Besides the allure of barbecues, beer tastings and winery tours, the event also involves a lot of cycling along Niagara’s scenic sideroads. Each day, riders choose from one of three different routes — loops of 100, or 160, or 200 kilometres — that will eventually bring them back to campus.
Tour for Kids is just one of dozens of clients who use the University’s accommodations and dining facilities between May and August. How busy is it? By summer’s end, the volume of guests will add up to more than 32,100 “bed nights” in Brock’s residences.
The entourages have been large and small, from Math Camp and the Ontario Volleyball Association, to the Lifesaving Society of Canada and the Ontario-Quebec Paleolimnology Society.
This month, when the Royal Canadian Henley Regatta drew hundreds of rowers to Niagara from around the world, Brock housed more than 400 athletes from Australia, Brazil, Argentina, Zimbabwe and across the USA.
Earlier in the summer, more than 1,200 coaches, athletes and volunteers with the Ontario Special Olympics High School Championships stayed at Brock, as did 150 professionals who came for a Mechanics of Hearing conference.

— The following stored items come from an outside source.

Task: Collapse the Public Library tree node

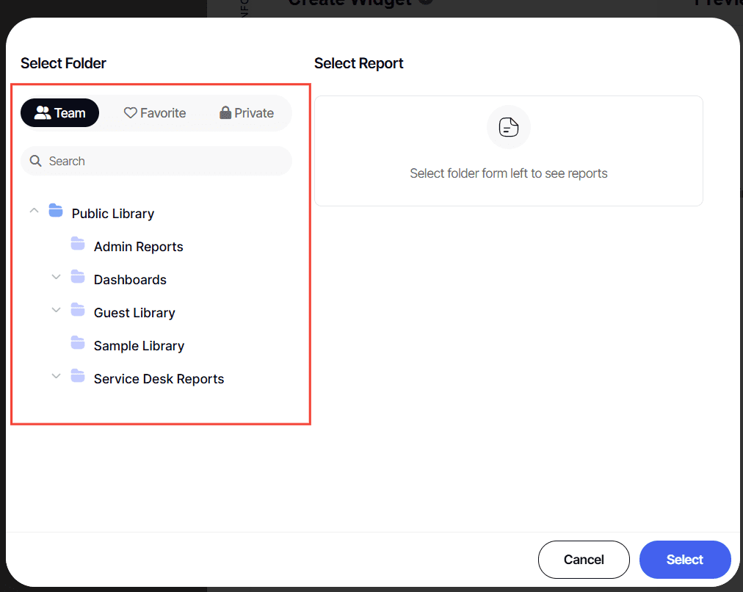Action: tap(34, 211)

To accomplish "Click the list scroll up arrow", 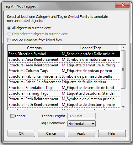I will (x=123, y=48).
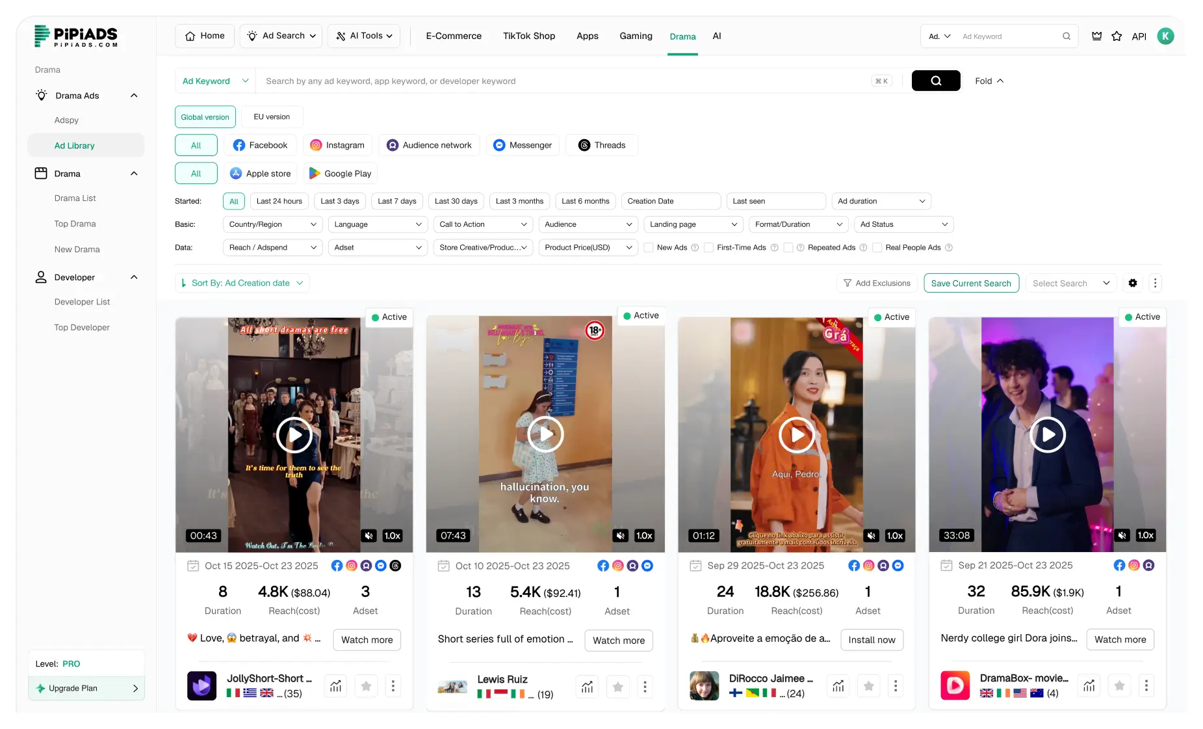Check the First-Time Ads checkbox
Screen dimensions: 1203x729
(708, 248)
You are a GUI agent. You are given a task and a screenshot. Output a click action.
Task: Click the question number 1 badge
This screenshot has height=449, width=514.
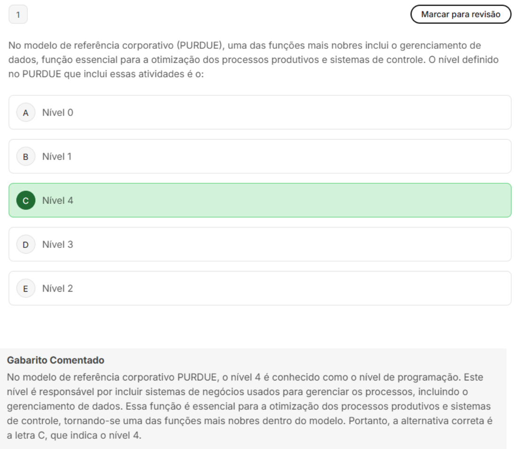pyautogui.click(x=18, y=15)
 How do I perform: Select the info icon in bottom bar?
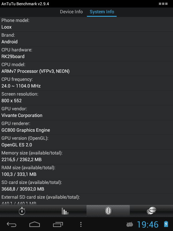coord(108,211)
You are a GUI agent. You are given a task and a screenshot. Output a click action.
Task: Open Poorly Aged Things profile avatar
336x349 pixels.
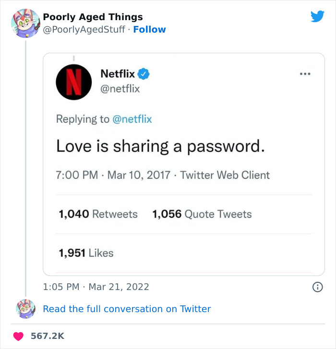25,23
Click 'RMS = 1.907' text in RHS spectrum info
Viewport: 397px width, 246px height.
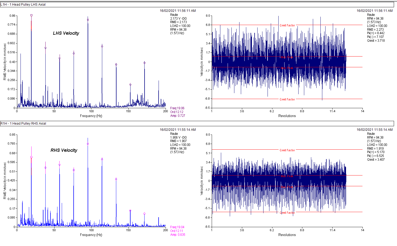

Members of the Toronto Korean Presbyterian Church chose Brock as the site of their 50th anniversary celebrations.
All the coming and going can make for busy days, but the business also creates summer jobs for eight Brock students, says Sonya Forsey, the University’s Conference Coordinator.
“It’s a great experience for the students working the front desk,” she said, “They get to interact with people from all walks of life and from all over the world.”
But it will all soon be coming to an end, as Department of Residences and custodial staff start preparing rooms for another busy academic year. In two weeks’ time, thousands of students will be arriving in carefully scheduled waves for the annual move-in marathon on Labour Day Monday.